Antarctica, the name itself resonates with exclusivity in travel. Even thinking of going to Antarctica brings chills. Long back, I attended a travel talk where this young gentleman was talking about his Antarctica expedition. It was truly breathtaking and inspiring. Since then, I have wanted to go there too but then forgot about it somewhere amidst the drudges of life. Then recently, I came across HolidayMe travel website that rekindled my aspirations about this extreme trip.

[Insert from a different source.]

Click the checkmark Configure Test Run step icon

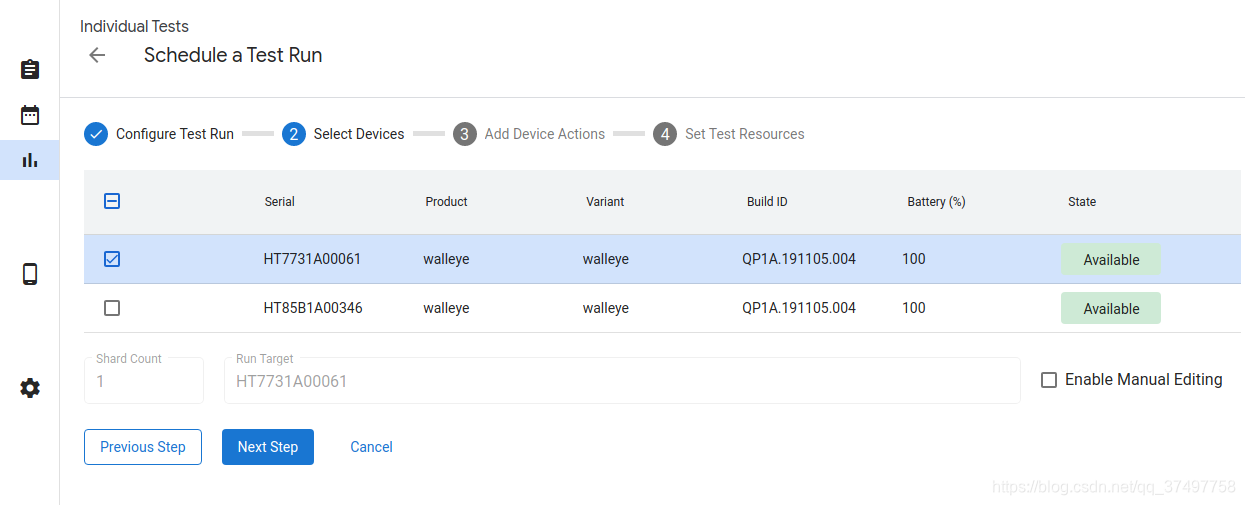96,134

One of the few remaining wildernesses of our planet, Antarctica is a harsh continent, to survive. Harsh and desolate, Antarctica remains dark and frozen for six months while the other six months see days of 24-hours sunlight, melting ice and plenty of native animal activities. Remote and expensive, Antarctica is amongst the most inconceivably demanding tourist destination yet there is a steady rise in number of adventurist tourists. There appears to be a rush to tick-off the seventh continent off from various travel checklists.

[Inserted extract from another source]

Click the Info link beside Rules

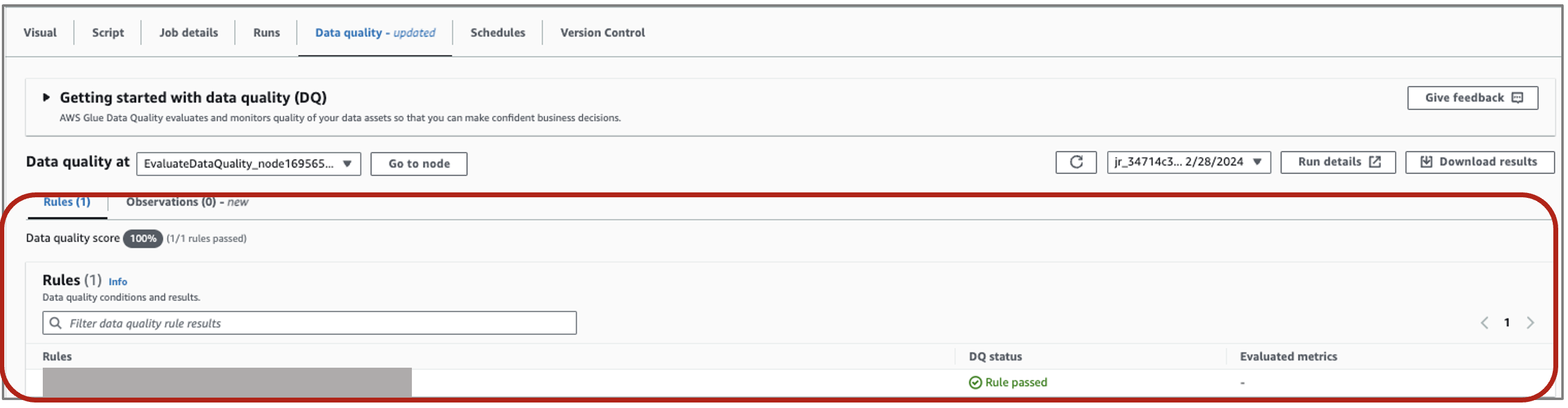[x=118, y=282]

Here’s a low-down on my learning from the research on the most difficult expedition one can ever undertake, Antarctica.
Best Time To Visit Antarctica
The best time to visit Antarctica is during summer months from November to March. Sun rays bathe the vast continent 24 hours and allows ample opportunity for shore excursions, treks, sled-treks and to explore the fragile wildlife of the continent. You can see packs of penguins, whales and other native species like Wandering Albatross, Southern Fur Seal, Snowy Sheathbill, Antarctic Skua, Snow Petrel, etc amidst pristine snow.
Modes of Travel
Travelling to Antarctica is limited to cruise liners and small ships. Most of the ships sail from Ushuaia, Tierra del Fuego in Argentina, Port Stanley in the Falkland Islands while a few leave from Punta Arenas in Chile, Buenos Aires in Argentina, or Puerto Madryn in Argentina. Ships cater to groups between 45 to 280 passengers. Smaller ships allow more time for shore visits while larger ships have to follow the strict rule of not allowing more than 100 persons to land on shore. Look out for cruises that are approved by International Association of Antarctica Tour Operators (IAATO). You can even hire yachts but they are quite expensive.
Flights are available from Australia, Chile, Argentina and South Africa but are limited and expensive. Bad weather often forces the flights to abort landings on the continent which requires a great degree of technical expertise.
In Antarctica, you won’t find plush hotels. Most of the research labs are controlled by governments of several countries and are often off-limits to tourists unless you are authorised to visit such labs. Therefore, the best option is to remain on ships where you can get meals and hot drinks while you cruise the icy waters of Antarctica and occasionally enjoy shore adventures along with periodic lessons by geologists, conservationists, marine biologists, glaciologists, ornithologists and seasoned photographers.
Tips for Planning Antarctica Trip
Prepare Your Body
Extreme low temperatures often below freezing point is challenging even for the seasoned travelers. Check with a doctor to ensure that you are ready for the demanding trip. Do pack in requisite medicines. Ensure that you are in good physical condition. You must be capable to walk for 5-6 hours at a stretch. Off shore excursion to Antarctica are great but you need to have high levels of physical fitness to get the very best of your treks. Functional training, good cardio form, endurance, strength and stamina training goes a long way in helping you enjoy Antarctica.
Choose Travel Gears Carefully
Opt for good like sturdy shoes, high quality woollen gloves and socks, thermal inners, windcheaters and waterproof jackets, thermal flasks, torch with extra batteries, high SPF sunscreen lotion, headgears and quality sunglasses are essentials of the trip.
Plan Finances To Fund The Trip
Financial planning is also required as the trip is going to burn a hole in your bank balance. Don’t forget to purchase good travel insurance as well.
Be A Responsible Traveller
Antarctica is a fragile land. Hence, be responsible and be conscious of carbon footprints that you leave behind. Avoid littering and going close to the wildlife. Don’t carry rocks, fossils, eggs and stones as souvenirs from the continent. Be careful while hiking in the continent and always listen to the expert advice offered by the trained guides. Avoid hiking on your own as this continent is very difficult to survive and mounting a rescue mission is a very challenging task. Be safe, be curious and enjoy the trip of your lifetime in Antarctica.